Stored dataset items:
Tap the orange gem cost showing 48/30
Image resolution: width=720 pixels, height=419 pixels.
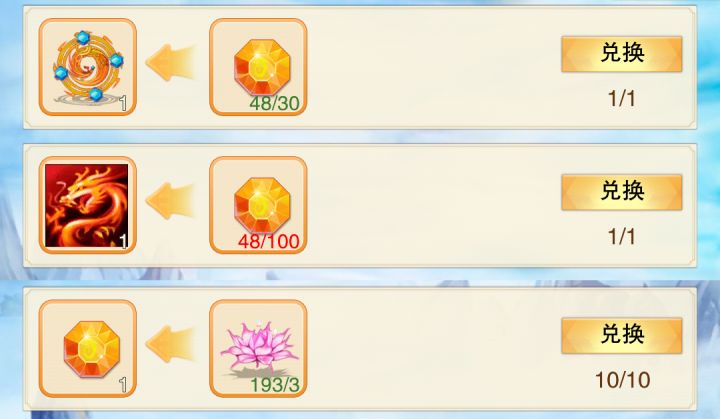(x=258, y=67)
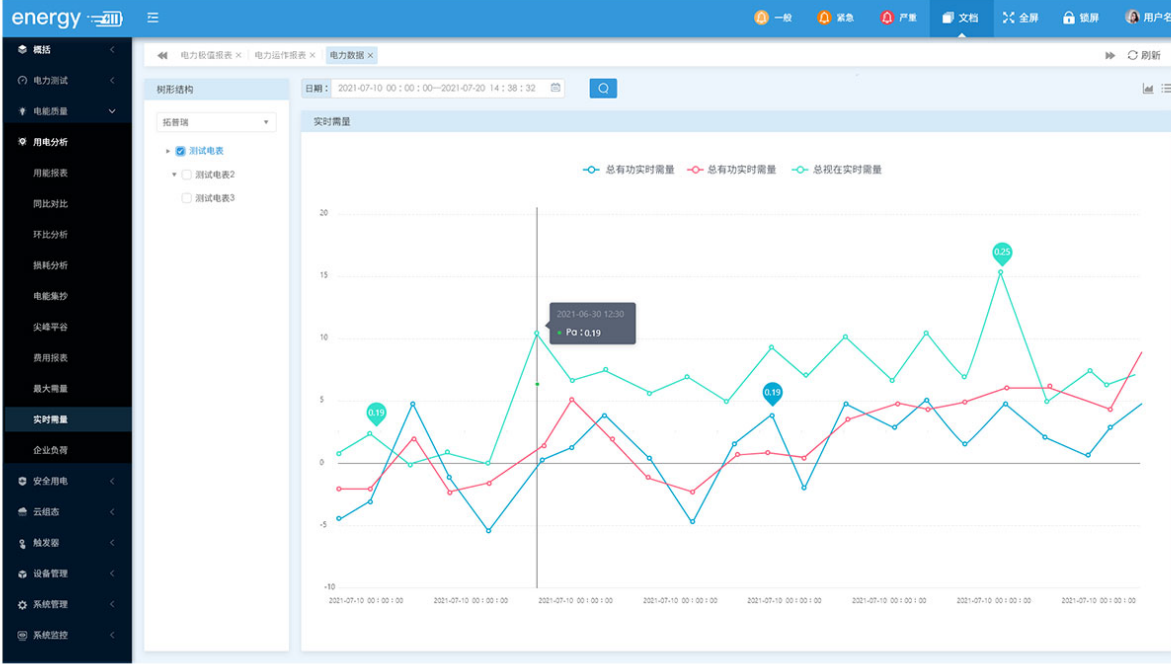Open the 文档 documents button
The height and width of the screenshot is (664, 1171).
click(960, 18)
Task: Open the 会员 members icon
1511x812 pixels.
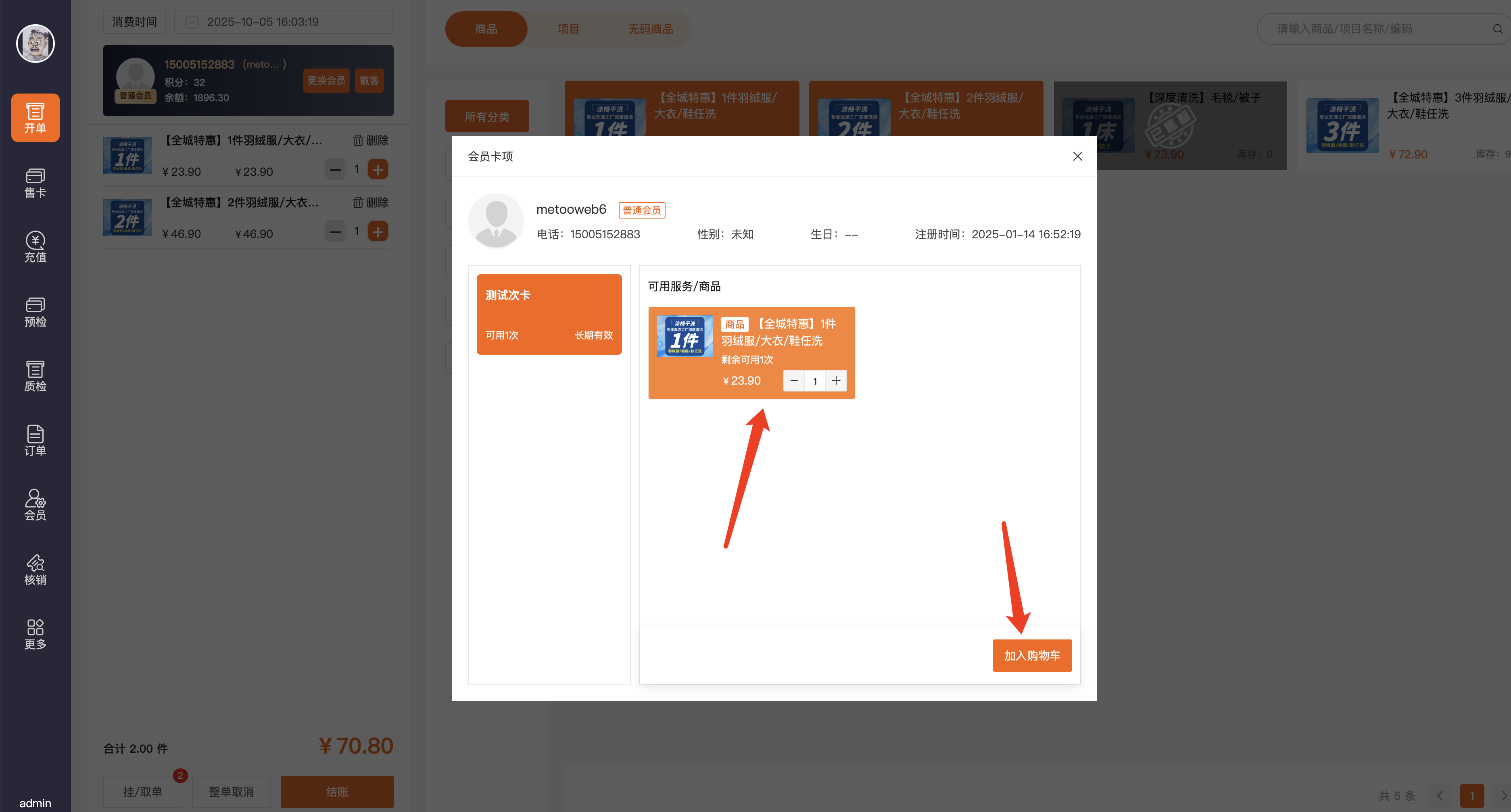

→ Exercise details
Rewrite all of the data above as a numbered list, one line per item, with blank lines dropped. Leave the pictures out.

→ The answer
1. Tap the orange gem cost showing 48/30
2. Image resolution: width=720 pixels, height=419 pixels.
3. (x=258, y=67)
4. Open the 文档 documents button
5. The height and width of the screenshot is (664, 1171).
6. click(960, 18)
7. Task: Open the 会员 members icon
8. 1511x812 pixels.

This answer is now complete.